From a joint research study conducted by the Public Policy Institute (PPI). Westminster Foundation for Democracy (WFD) and the Netherlands Institute for Multiparty Democracy (NIMD). The different parties established that the Parliamentary candidates involved in the fourth coming elections will spend an average of 465M in campaigns which is twice the average expenditure in 2016.
Research experts headed by Emmanuel Kitamirike cited poor service delivery, limited enforcement of campaign finance laws, low levels of civic Education, weak political institutions, political patronage and high poverty levels as the origin of the commercialisation of politics.
With the COVID-19 pandemic ongoing, the researchers predicted that this would be the most difficult campaign ever and that it would also be tough for poor candidate’s to be elected into a parliamentary seat.

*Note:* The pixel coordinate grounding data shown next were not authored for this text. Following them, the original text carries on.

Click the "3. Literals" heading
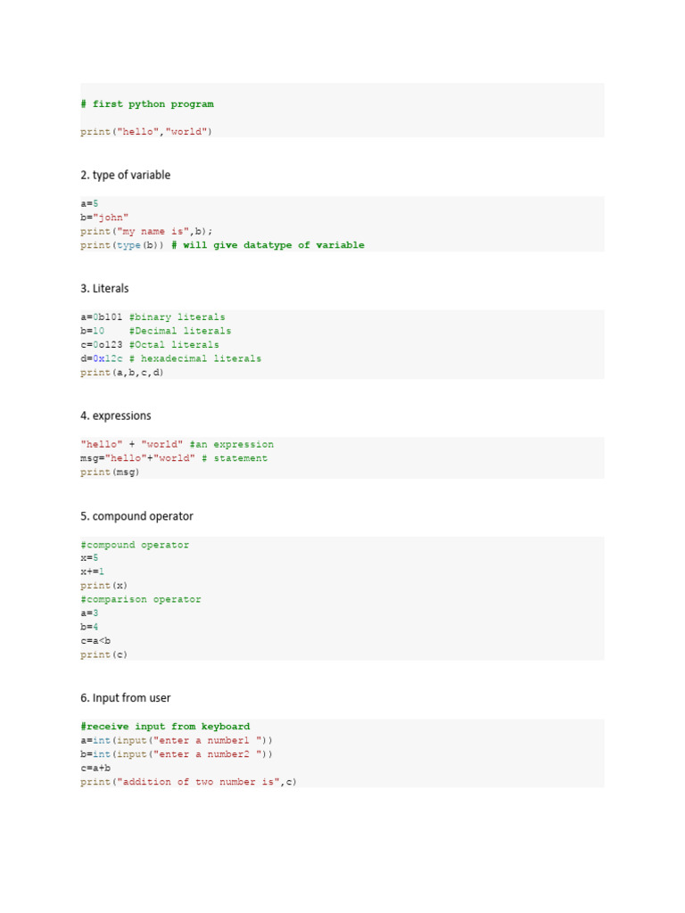Viewport: 685px width, 913px height. click(104, 289)
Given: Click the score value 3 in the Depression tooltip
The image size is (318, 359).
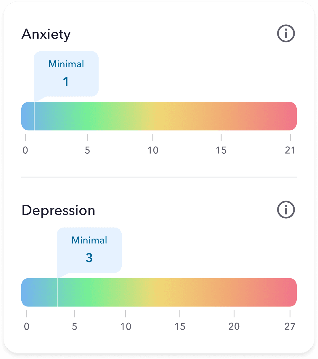Looking at the screenshot, I should [89, 258].
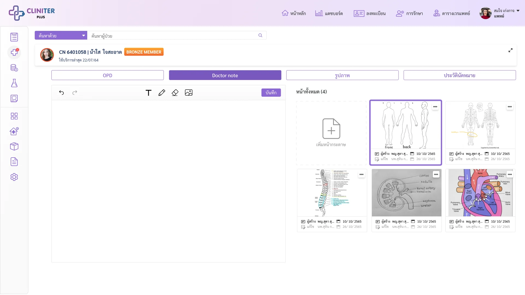The width and height of the screenshot is (525, 295).
Task: Click the ค้นหาผู้ป่วย search field
Action: (x=177, y=36)
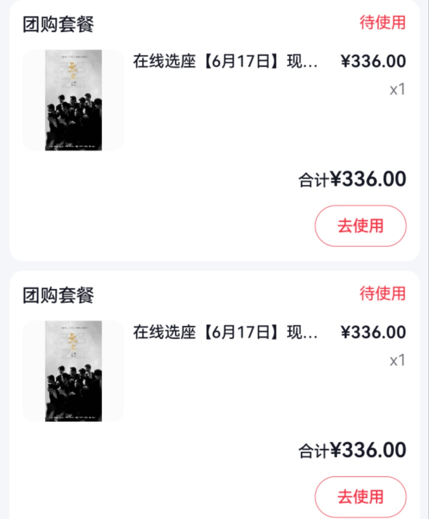This screenshot has height=519, width=429.
Task: Click the 合计¥336.00 total in the bottom card
Action: click(352, 450)
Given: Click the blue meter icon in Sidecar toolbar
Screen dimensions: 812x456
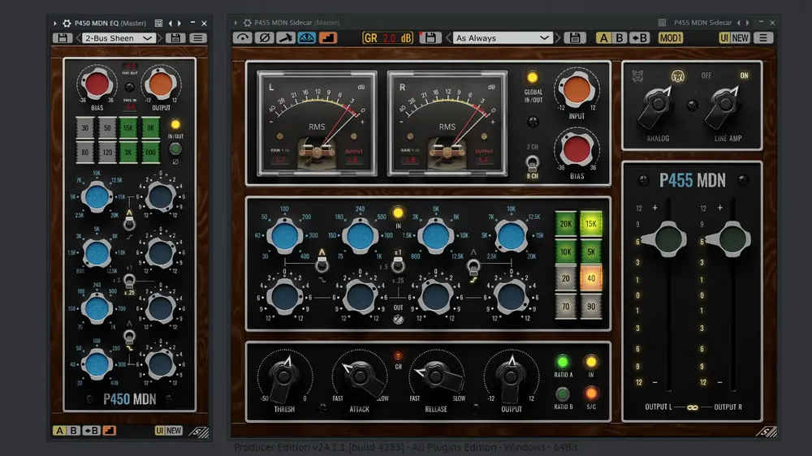Looking at the screenshot, I should [306, 38].
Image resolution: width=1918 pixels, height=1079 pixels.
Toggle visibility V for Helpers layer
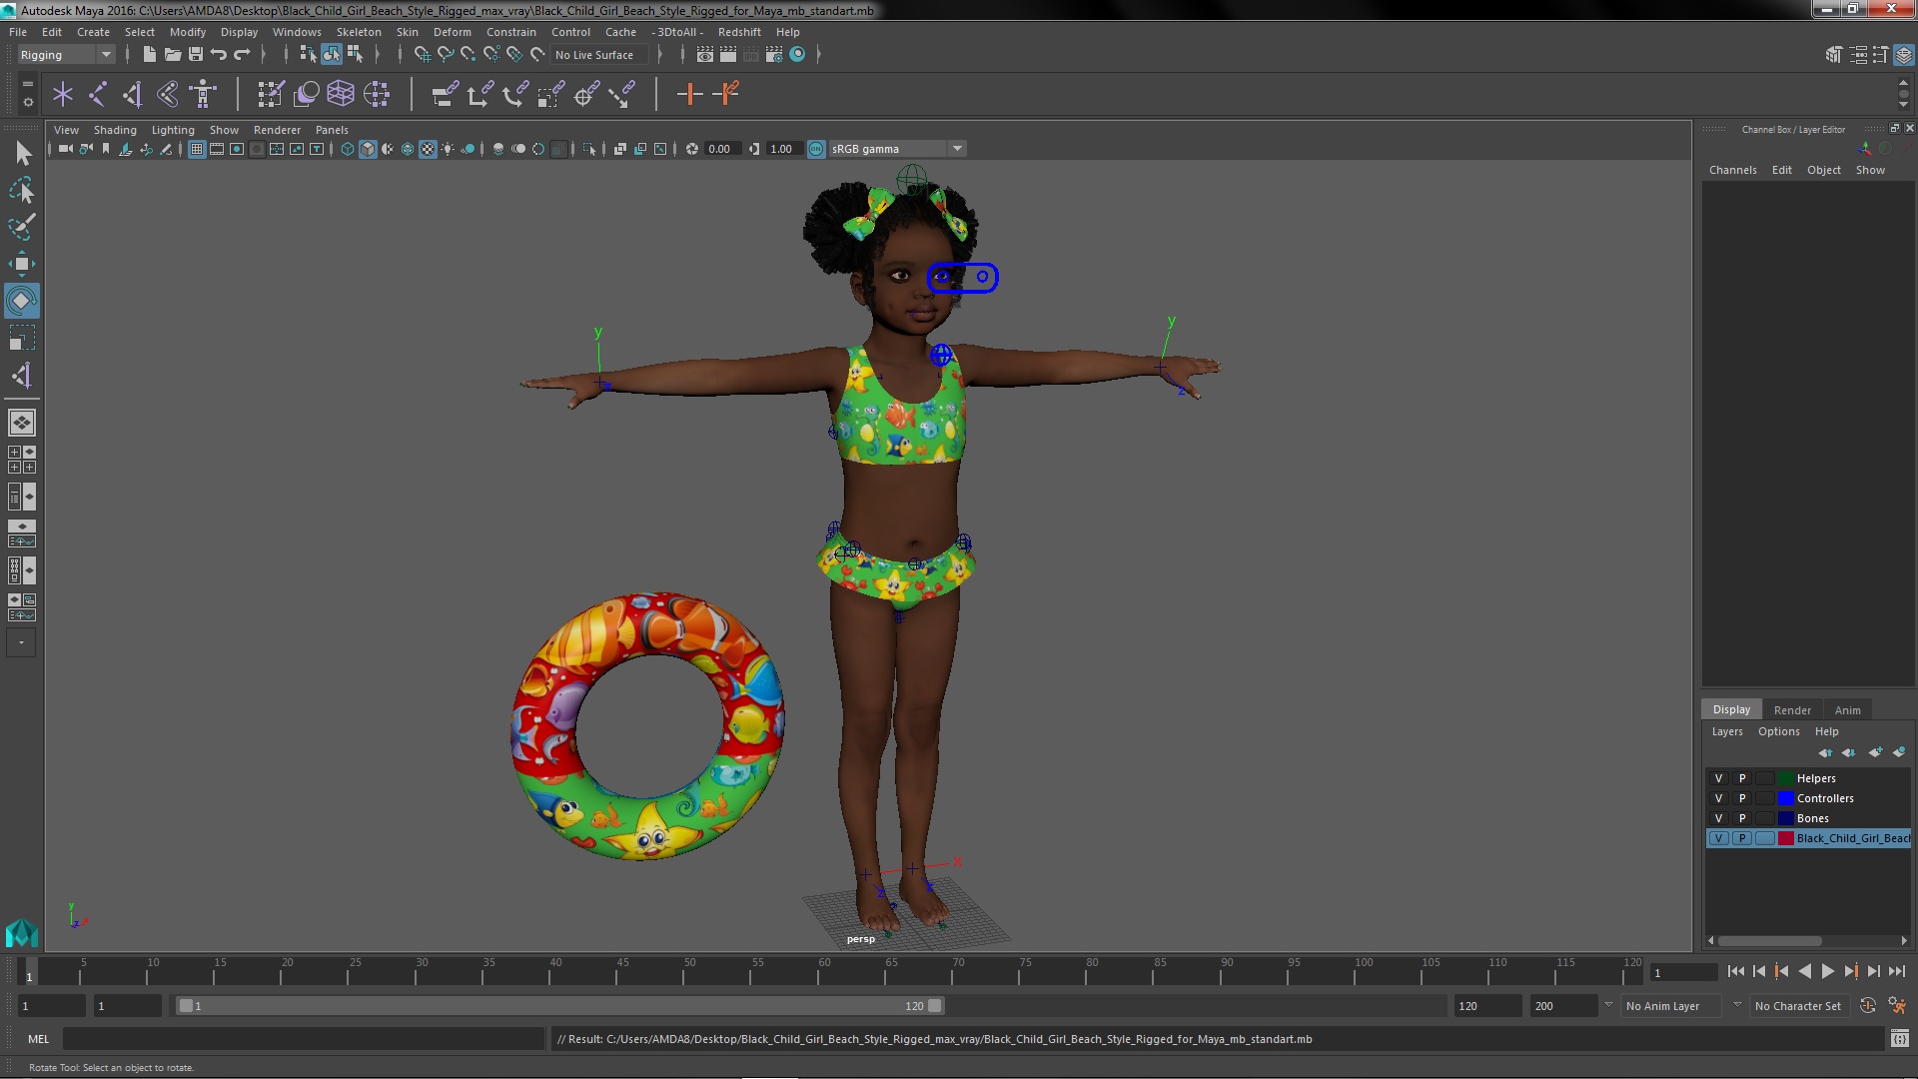[x=1719, y=777]
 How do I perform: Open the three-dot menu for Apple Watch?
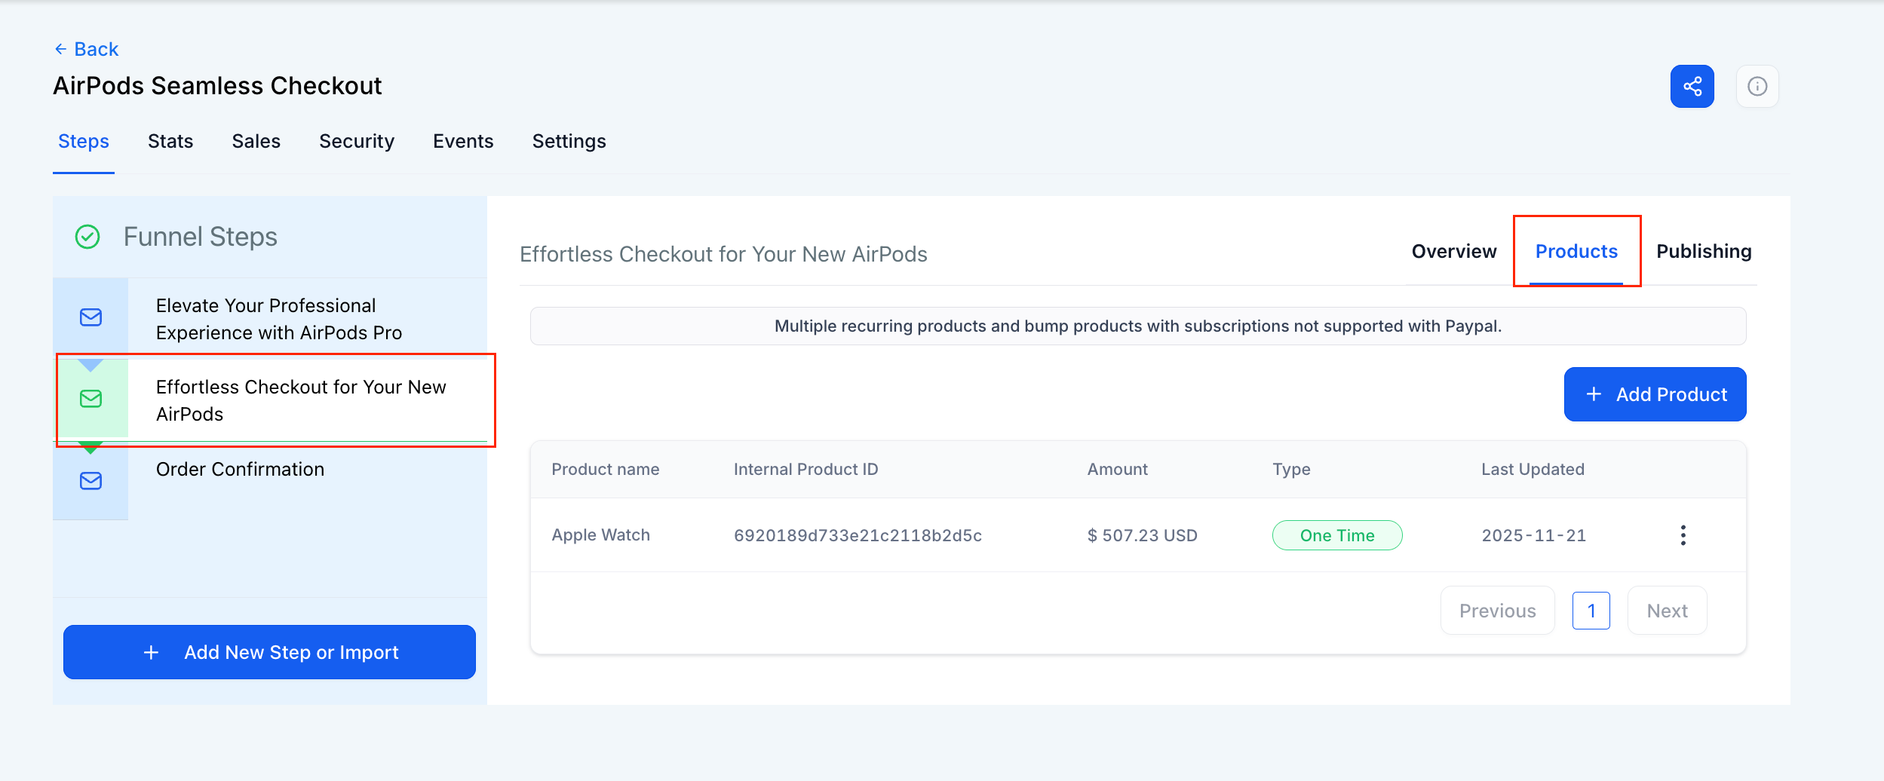pyautogui.click(x=1683, y=535)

This is because voters have suffered the negative financial effects of COVID 19 and expect their candidates to bribe them in order to secure their vote.
The report indicates that the highly competitive constituents are expected to spend more than Shs 1B especially in the Central and Western region where there are more than three contestants for the same seat. The high competition for parliamentary seats is attributed to the attractive pay check MPs receive.
“Parliamentary candidates in western region need a minimum of Shs 570M to run for office, while their counterparts in the central region require Sh 489m. Candidates in the Northern region need an average of Shs 384m while those from the eastern region must have Shs 315m while those competing in northern region must have Sh306m.” The report notes.
The Country representative of NIMD, Frank Lusa says there is need for urgent solution to the structural barriers to solve the problems of money in politics.
To avert the situation, The JEEMA President, Asuman Basalirwa said that service delivery has to be improved so that MPs concentrate on their key roles like representation, appropriation, legislation and oversight instead of service delivery.